SOURCE INFORMATION:
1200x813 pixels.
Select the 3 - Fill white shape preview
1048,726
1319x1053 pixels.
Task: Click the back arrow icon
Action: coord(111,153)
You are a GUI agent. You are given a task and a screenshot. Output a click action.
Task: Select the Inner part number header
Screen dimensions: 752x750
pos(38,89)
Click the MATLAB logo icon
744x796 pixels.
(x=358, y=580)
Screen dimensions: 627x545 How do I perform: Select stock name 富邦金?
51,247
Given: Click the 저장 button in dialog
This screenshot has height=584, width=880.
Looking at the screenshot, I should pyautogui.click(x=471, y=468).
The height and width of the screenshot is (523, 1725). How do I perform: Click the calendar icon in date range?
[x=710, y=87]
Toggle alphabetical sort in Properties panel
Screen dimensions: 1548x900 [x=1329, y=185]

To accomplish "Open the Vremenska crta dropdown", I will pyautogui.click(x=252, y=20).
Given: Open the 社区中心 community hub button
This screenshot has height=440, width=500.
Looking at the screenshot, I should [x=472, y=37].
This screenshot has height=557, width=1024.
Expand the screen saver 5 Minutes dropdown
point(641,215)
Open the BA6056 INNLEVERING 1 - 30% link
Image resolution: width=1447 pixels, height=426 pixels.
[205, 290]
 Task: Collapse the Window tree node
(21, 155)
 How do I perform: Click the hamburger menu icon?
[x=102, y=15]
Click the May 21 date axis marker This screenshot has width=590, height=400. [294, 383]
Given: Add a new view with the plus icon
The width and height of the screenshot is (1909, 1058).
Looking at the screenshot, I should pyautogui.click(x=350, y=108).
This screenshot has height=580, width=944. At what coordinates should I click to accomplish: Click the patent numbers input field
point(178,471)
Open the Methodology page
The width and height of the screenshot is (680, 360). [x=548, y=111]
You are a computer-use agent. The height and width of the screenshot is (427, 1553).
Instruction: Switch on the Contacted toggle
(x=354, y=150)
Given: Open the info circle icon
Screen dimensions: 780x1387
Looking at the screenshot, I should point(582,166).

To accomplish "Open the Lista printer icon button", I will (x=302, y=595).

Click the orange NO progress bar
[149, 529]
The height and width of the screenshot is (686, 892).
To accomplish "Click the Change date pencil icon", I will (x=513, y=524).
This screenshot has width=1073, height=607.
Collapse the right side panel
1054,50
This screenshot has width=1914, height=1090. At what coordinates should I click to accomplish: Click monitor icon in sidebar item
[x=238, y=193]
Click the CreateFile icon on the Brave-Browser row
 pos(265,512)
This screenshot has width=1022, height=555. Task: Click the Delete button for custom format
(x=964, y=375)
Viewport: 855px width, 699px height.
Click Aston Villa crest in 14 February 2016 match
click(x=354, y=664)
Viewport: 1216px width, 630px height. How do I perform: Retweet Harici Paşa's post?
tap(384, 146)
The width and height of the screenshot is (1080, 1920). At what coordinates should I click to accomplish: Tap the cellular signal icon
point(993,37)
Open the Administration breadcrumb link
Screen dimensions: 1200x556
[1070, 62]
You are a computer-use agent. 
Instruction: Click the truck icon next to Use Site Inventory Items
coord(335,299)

PROBLEM:
Could you restate the listing above word for word?

FINISHED EXERCISE:
1200x813 pixels.
Select the 3 - Fill white shape preview
1048,726
1319x1053 pixels.
Task: Click the back arrow icon
Action: coord(111,153)
You are a GUI agent. You are given a task and a screenshot. Output a click action.
Task: Select the Inner part number header
Screen dimensions: 752x750
pos(38,89)
Click the MATLAB logo icon
744x796 pixels.
(x=358, y=580)
Screen dimensions: 627x545 How do I perform: Select stock name 富邦金?
51,247
Given: Click the 저장 button in dialog
This screenshot has height=584, width=880.
Looking at the screenshot, I should pyautogui.click(x=471, y=468).
The height and width of the screenshot is (523, 1725). How do I perform: Click the calendar icon in date range?
[x=710, y=87]
Toggle alphabetical sort in Properties panel
Screen dimensions: 1548x900 [x=1329, y=185]

To accomplish "Open the Vremenska crta dropdown", I will pyautogui.click(x=252, y=20).
Given: Open the 社区中心 community hub button
This screenshot has height=440, width=500.
Looking at the screenshot, I should [x=472, y=37].
This screenshot has height=557, width=1024.
Expand the screen saver 5 Minutes dropdown
point(641,215)
Open the BA6056 INNLEVERING 1 - 30% link
Image resolution: width=1447 pixels, height=426 pixels.
[205, 290]
 Task: Collapse the Window tree node
(21, 155)
 How do I perform: Click the hamburger menu icon?
[x=102, y=15]
Click the May 21 date axis marker This screenshot has width=590, height=400. [294, 383]
Given: Add a new view with the plus icon
The width and height of the screenshot is (1909, 1058).
Looking at the screenshot, I should pyautogui.click(x=350, y=108).
This screenshot has height=580, width=944. At what coordinates should I click to accomplish: Click the patent numbers input field
point(178,471)
Open the Methodology page
The width and height of the screenshot is (680, 360). [x=548, y=111]
You are a computer-use agent. The height and width of the screenshot is (427, 1553).
Instruction: Switch on the Contacted toggle
(x=354, y=150)
Given: Open the info circle icon
Screen dimensions: 780x1387
Looking at the screenshot, I should point(582,166).

To accomplish "Open the Lista printer icon button", I will (x=302, y=595).

Click the orange NO progress bar
[149, 529]
The height and width of the screenshot is (686, 892).
To accomplish "Click the Change date pencil icon", I will (x=513, y=524).
This screenshot has width=1073, height=607.
Collapse the right side panel
1054,50
This screenshot has width=1914, height=1090. At what coordinates should I click to accomplish: Click monitor icon in sidebar item
[x=238, y=193]
Click the CreateFile icon on the Brave-Browser row
 pos(265,512)
This screenshot has width=1022, height=555. Task: Click the Delete button for custom format
(x=964, y=375)
Viewport: 855px width, 699px height.
Click Aston Villa crest in 14 February 2016 match
click(x=354, y=664)
Viewport: 1216px width, 630px height. How do I perform: Retweet Harici Paşa's post?
tap(384, 146)
The width and height of the screenshot is (1080, 1920). At what coordinates should I click to accomplish: Tap the cellular signal icon
point(993,37)
Open the Administration breadcrumb link
Screen dimensions: 1200x556
[1070, 62]
You are a computer-use agent. 
Instruction: Click the truck icon next to Use Site Inventory Items
coord(335,299)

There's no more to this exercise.